- **Exercise prompt**
Take the records below from their first line to the line with "Check the select-all checkbox in table header", and restate those lines word for word.

- **Data records**

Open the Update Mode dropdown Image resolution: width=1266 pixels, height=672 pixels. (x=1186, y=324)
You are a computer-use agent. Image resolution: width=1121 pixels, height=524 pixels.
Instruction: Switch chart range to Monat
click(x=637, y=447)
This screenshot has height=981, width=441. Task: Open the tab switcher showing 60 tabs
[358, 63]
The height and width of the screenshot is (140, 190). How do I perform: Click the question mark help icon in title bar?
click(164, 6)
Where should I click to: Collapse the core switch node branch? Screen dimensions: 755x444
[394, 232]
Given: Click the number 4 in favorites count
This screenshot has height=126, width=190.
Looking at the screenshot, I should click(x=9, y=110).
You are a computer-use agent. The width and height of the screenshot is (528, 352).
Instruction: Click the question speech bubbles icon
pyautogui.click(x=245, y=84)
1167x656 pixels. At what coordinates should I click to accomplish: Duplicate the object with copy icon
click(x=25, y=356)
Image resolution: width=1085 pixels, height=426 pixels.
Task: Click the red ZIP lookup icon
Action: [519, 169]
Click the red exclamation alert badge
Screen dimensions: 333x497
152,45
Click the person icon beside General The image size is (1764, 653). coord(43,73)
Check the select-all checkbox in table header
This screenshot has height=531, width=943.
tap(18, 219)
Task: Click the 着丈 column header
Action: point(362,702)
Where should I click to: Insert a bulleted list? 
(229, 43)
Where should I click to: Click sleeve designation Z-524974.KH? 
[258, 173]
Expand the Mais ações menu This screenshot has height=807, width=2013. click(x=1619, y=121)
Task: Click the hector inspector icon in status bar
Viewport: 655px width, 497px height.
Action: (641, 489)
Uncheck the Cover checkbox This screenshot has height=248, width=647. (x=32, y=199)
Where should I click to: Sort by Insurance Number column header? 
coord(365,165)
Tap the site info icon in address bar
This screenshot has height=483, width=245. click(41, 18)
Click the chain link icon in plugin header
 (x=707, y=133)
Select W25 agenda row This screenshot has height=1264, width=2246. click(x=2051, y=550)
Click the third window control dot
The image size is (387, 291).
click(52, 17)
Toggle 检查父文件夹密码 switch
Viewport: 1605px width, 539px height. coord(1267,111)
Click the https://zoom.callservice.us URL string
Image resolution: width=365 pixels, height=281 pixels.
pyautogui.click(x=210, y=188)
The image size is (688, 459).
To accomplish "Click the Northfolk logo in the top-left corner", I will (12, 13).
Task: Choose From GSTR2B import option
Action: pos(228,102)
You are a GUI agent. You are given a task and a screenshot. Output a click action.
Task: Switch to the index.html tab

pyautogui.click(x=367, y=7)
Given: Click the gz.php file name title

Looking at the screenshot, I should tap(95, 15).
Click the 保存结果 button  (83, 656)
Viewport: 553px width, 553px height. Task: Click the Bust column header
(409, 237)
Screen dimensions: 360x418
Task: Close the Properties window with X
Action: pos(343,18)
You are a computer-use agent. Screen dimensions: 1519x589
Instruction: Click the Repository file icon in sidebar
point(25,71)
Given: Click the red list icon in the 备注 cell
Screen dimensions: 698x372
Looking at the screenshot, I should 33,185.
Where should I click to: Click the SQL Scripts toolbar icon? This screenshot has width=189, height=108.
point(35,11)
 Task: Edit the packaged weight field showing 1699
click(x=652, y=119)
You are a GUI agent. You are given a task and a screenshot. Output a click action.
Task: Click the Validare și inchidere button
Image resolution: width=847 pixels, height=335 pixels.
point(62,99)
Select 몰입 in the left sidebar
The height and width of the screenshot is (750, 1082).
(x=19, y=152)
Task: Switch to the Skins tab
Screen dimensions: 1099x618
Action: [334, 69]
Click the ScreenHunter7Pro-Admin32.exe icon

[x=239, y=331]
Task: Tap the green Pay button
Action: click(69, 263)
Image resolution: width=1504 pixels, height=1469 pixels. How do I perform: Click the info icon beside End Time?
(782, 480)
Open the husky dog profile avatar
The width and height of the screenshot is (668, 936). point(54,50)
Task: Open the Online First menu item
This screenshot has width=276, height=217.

- **Task answer**
Open the Update Mode dropdown Image resolution: width=1266 pixels, height=672 pixels. (x=1186, y=324)
You are a computer-use agent. Image resolution: width=1121 pixels, height=524 pixels.
Instruction: Switch chart range to Monat
click(x=637, y=447)
This screenshot has height=981, width=441. Task: Open the tab switcher showing 60 tabs
[358, 63]
The height and width of the screenshot is (140, 190). How do I perform: Click the question mark help icon in title bar?
click(164, 6)
Where should I click to: Collapse the core switch node branch? Screen dimensions: 755x444
[394, 232]
Given: Click the number 4 in favorites count
This screenshot has height=126, width=190.
Looking at the screenshot, I should click(x=9, y=110).
You are a computer-use agent. The width and height of the screenshot is (528, 352).
Instruction: Click the question speech bubbles icon
pyautogui.click(x=245, y=84)
1167x656 pixels. At what coordinates should I click to accomplish: Duplicate the object with copy icon
click(x=25, y=356)
Image resolution: width=1085 pixels, height=426 pixels.
Task: Click the red ZIP lookup icon
Action: [519, 169]
Click the red exclamation alert badge
Screen dimensions: 333x497
152,45
Click the person icon beside General The image size is (1764, 653). coord(43,73)
Check the select-all checkbox in table header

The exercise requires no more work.